Uno spazio per vivere in contiguità il rapporto tra performers e spettatori: è la Casa Degli Artisti di Milano, che ha accolto l’inaugurazione della stagione teatrale 2020 di Zona K. Performance scelta, Go Figure Out Yourself, autore il coreografo, regista, filmmaker belga Wim Vandekeybus. Energia, rapidità del movimento e abilità comunicativa distinguono da più di 30 anni Vandekeybus. Corpi che balzano a terra sfoderando rovesciamenti di prospettiva, inarcate all’indietro in volata sinuosa su collo e spalle, scivolate fulminanti mosse da impulsi che in un attimo riportano in posizione eretta. Il tutto intrecciato a monologhi e dialoghi focosi: un fluire tridimensionale che Vandekeybus ha rivelato negli anni anche nei suoi film girati dall’interno dello spazio performativo.
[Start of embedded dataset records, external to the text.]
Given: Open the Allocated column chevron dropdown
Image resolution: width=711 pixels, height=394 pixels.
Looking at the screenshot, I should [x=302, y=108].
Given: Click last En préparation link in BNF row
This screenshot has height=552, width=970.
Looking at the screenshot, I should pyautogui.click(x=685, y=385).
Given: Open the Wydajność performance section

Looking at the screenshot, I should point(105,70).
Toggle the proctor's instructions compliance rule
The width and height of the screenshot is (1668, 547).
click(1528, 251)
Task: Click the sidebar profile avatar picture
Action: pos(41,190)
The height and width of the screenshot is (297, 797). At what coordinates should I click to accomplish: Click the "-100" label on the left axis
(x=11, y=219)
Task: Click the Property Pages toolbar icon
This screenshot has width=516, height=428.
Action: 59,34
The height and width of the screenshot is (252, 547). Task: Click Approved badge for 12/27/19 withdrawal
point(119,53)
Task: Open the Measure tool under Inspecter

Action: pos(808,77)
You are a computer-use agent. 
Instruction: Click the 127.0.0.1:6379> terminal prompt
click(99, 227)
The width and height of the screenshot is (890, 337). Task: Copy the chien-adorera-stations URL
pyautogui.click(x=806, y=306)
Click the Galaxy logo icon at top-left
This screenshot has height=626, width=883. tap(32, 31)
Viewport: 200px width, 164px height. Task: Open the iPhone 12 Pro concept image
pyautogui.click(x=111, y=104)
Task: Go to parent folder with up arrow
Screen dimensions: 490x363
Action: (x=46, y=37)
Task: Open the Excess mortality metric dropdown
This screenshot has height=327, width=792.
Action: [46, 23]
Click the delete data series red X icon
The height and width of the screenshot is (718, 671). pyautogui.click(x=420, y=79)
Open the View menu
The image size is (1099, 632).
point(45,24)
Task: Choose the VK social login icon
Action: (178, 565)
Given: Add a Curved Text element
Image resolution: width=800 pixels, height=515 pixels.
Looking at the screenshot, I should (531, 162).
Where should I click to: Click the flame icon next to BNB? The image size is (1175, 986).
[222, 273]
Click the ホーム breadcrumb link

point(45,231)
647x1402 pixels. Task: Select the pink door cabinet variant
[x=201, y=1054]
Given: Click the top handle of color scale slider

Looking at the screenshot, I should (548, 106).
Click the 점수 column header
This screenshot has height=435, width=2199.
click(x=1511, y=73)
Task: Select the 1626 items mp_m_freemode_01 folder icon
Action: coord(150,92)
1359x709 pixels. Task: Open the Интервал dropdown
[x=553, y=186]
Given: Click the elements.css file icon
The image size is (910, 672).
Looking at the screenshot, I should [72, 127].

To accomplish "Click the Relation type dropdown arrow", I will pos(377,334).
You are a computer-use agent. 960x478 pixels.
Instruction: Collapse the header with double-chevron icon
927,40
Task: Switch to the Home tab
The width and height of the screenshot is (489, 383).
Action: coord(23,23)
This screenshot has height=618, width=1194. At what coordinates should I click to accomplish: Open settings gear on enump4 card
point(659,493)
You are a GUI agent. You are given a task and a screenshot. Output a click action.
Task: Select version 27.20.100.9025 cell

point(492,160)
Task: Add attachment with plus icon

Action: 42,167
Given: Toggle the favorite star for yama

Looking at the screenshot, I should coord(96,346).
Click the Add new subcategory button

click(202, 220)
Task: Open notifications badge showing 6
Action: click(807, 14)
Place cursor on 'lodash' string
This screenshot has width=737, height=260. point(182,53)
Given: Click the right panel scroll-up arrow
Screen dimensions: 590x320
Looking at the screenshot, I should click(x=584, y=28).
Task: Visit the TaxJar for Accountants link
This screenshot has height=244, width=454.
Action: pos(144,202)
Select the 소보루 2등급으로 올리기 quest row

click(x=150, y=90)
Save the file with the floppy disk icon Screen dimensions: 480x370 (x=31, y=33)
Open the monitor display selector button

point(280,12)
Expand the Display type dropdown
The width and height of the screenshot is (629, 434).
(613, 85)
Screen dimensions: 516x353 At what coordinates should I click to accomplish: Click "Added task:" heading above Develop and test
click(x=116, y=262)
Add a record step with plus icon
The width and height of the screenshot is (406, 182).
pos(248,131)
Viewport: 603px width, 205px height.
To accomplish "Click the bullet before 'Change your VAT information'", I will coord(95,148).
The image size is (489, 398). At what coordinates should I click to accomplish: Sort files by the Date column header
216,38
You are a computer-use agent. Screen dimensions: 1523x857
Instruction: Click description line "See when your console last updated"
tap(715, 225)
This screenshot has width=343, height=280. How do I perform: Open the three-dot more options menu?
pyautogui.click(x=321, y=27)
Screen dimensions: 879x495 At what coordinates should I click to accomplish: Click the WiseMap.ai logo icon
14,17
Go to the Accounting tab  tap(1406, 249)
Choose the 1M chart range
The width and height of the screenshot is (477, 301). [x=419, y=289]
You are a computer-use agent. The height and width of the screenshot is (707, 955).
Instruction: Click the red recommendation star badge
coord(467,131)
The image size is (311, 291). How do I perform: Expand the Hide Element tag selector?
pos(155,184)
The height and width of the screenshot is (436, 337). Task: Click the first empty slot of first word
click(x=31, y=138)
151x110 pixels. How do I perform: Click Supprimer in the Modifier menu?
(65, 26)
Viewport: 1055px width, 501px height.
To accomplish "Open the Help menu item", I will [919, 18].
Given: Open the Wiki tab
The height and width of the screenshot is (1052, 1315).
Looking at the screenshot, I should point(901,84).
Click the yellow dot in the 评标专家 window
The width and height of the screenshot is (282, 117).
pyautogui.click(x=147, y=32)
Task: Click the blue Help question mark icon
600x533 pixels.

IN «GO FIGURE OUT YOURSELF», pezzo del 2018 (fu a Fabbrica Europa), pubblico e performers condividono gomito a gomito lo spazio. I danzatori sono cinque, parlano uno a uno, stregano il pubblico. Corrono, prendono per mano chi ci sta, creano gruppi a cui raccontano storie. La contiguità con il pubblico non scalfisce la loro danza formidabile. C’è chi fugge alle pareti e osserva, chi avanza e sta al gioco. Vandekeybus crea spazi con strisce di luce improvvisa, cambi repentini di musica, momenti collettivi che ribaltano di continuo la condivisione dello spazio. Siamo in linea con un tema in voga: l’audience engagement. Il pubblico deve partecipare fisicamente alla performance. Un danzatore chiama in causa il singolo dicendo: «forse è un cabaret di domande senza risposte, forse riguarda proprie te, forse troverai il tuo vero amore alla fine… », comunque sia, te la devi cavare da solo, questo è il nocciolo a cui si riferisce il titolo del pezzo. Tutto finisce in una simpatica disco collettiva, stretti uno accanto all’altro, performers e spettatori. Un divertissement ben congegnato, se pur altri titoli di Vandekeybus abbiano regalato in passato più dense riflessioni. Tuttavia in queste settimane milanesi di teatri chiusi, di isolamento forzato, quel pomeriggio alla Casa Degli Artisti, tutt’a un tratto diventa utopia. Qualcosa a cui augurarsi di ritornare presto.